The company, now privately held, told its dealers on Friday that its financing arm, Chrysler Financial, would stop offering leases as of Aug. 1, a move that comes as plummeting resale values of gas-thirsty trucks and sport utility vehicles turn lease deals on those vehicles into big money losers for the Detroit automakers.  

On Thursday, the Ford Motor Company took a $2.1 billion write-down in the second quarter, part of an $8.7 billion loss for Ford over all, related to unprofitable leases held by its finance arm, the Ford Motor Credit Company.  

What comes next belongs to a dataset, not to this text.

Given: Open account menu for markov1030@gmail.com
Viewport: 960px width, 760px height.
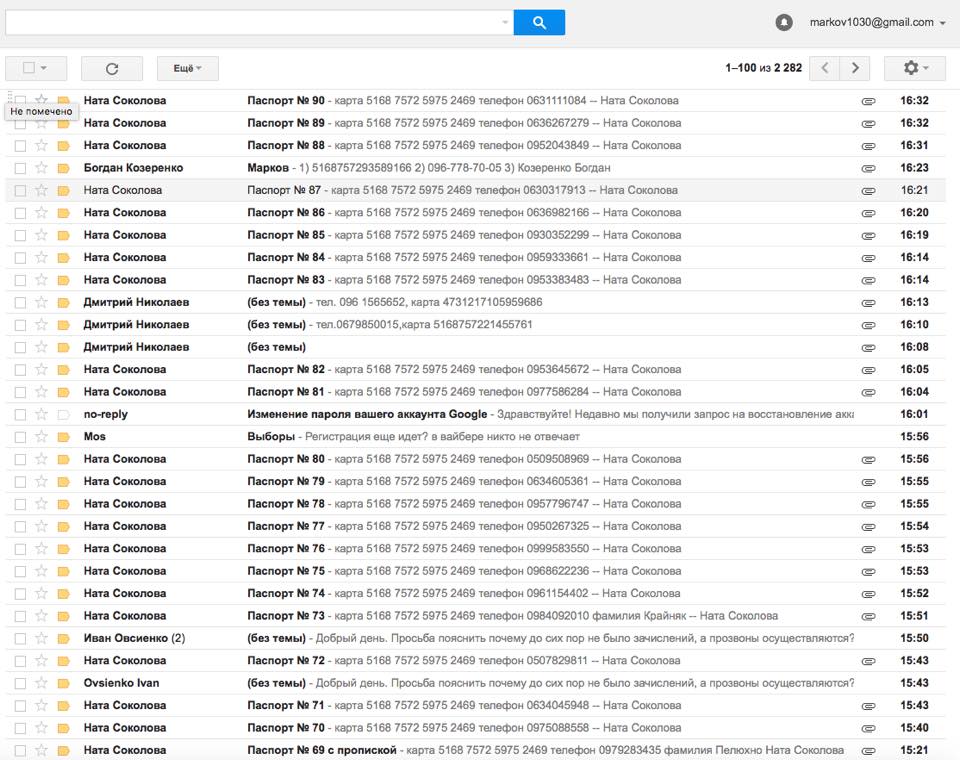Looking at the screenshot, I should coord(942,23).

James E. Press, a co-president of Chrysler, said the carmaker would divert money it had been spending to subsidize leases toward offers that make traditional financing more affordable. He said Chrysler would offer discounts so that many customers who financed a vehicle would end up with about the same monthly payment that they would have had in a lease.  

At Shuman Motor Sales, a Chrysler and Jeep dealership in Walled Lake, Mich., the general sales manager, Chris Brough, said leases accounted for 85 percent of the dealership’s business. Mr. Brough said ending leases would mean lower volume at first but that the change would make his dealerships and others healthier in the long run.  

“I’m looking forward to it,” he said. “We made more money when we sold cars as opposed to leasing them — when people saw value in the car rather than just the monthly payment.”  

Lease payments are calculated according to how much of its value a vehicle is expected to lose during the length of the lease, and often have little correlation to the car’s actual price. Most of the larger vehicles under lease are now worth far less than they were expected to be worth, meaning lenders will lose money when they sell those vehicles after the lease ends.  

In the last year alone, resale values dropped 12 percent for large pickup trucks and 11 percent for large S.U.V.’s, according to the Power Information Network.  

Because leasing can make expensive vehicles cheaper to drive than lower-priced ones, it had begun playing the same type of role in the vehicle market that interest-only and adjustable-rate loans had in weakening the housing market, Mr. Press said.  

“Leasing was being used in some cases to get people into product who probably economically shouldn’t have been in leases,” he said.